Exercise materials:
━━━━

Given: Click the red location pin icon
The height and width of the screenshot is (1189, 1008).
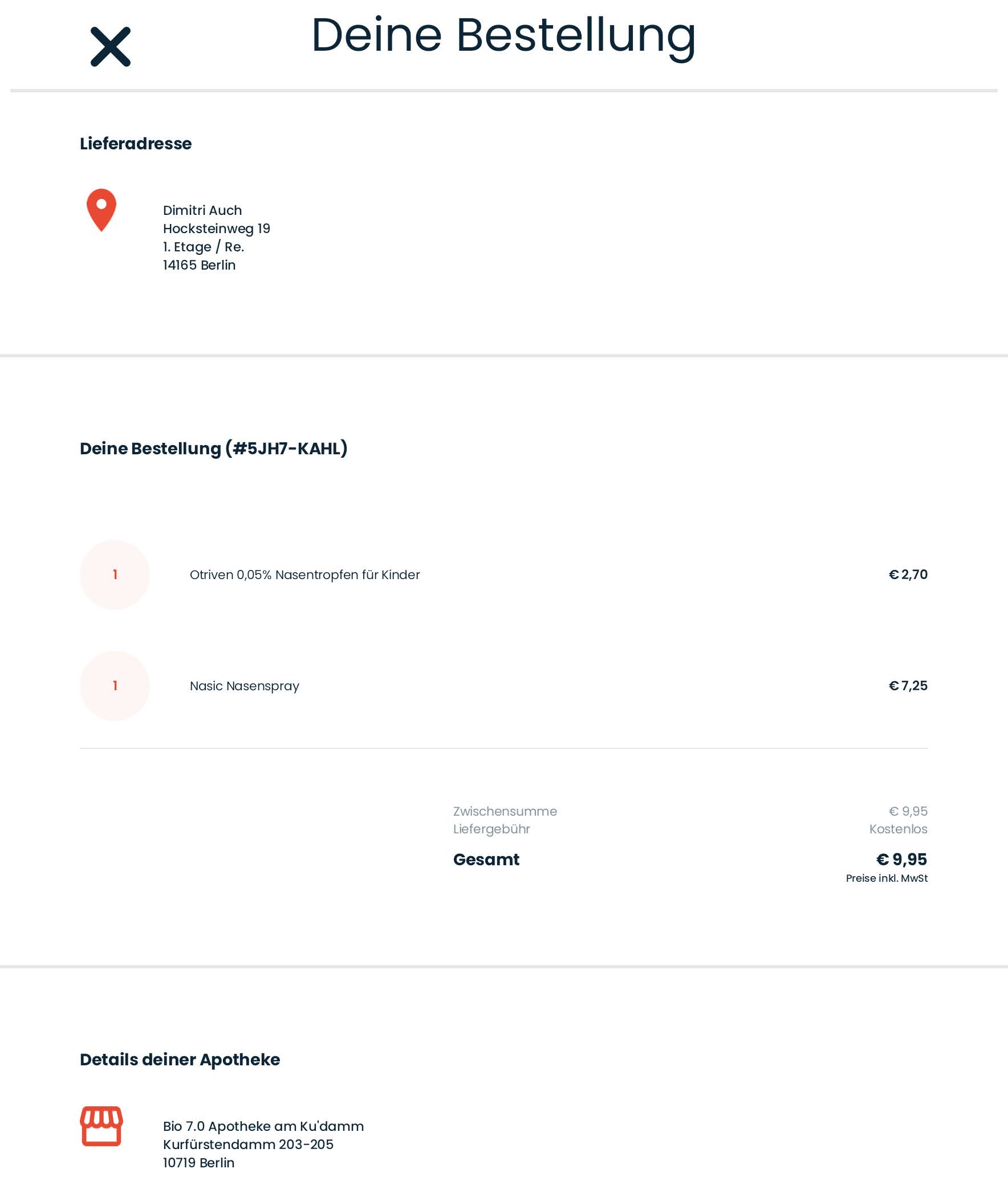Looking at the screenshot, I should (101, 210).
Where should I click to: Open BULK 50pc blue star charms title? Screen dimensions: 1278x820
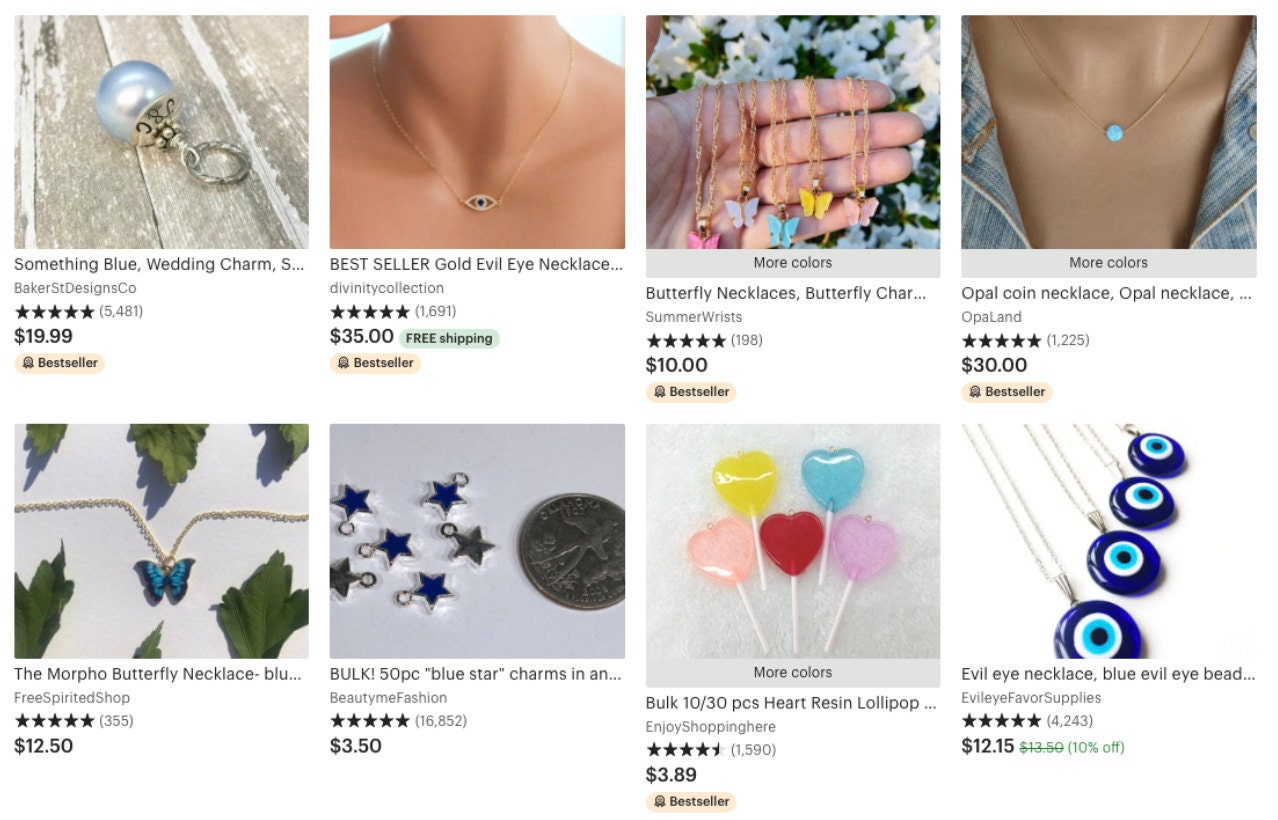click(476, 674)
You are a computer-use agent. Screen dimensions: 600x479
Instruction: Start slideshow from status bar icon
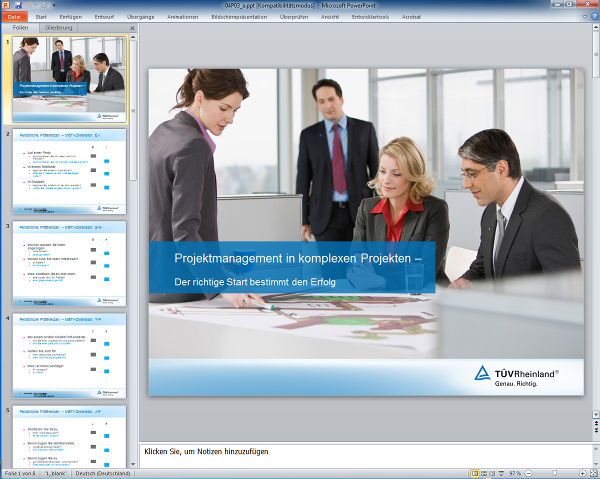pos(502,472)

━━━━

Your goal: All of the entries must be reproduced exactly, apart from the pictures, which are to be dropped.

Final answer:
Given: Click the red location pin icon
The height and width of the screenshot is (1189, 1008).
Looking at the screenshot, I should (101, 210).
Where should I click to: Open BULK 50pc blue star charms title? Screen dimensions: 1278x820
click(476, 674)
You are a computer-use agent. Screen dimensions: 600x479
Instruction: Start slideshow from status bar icon
pos(502,472)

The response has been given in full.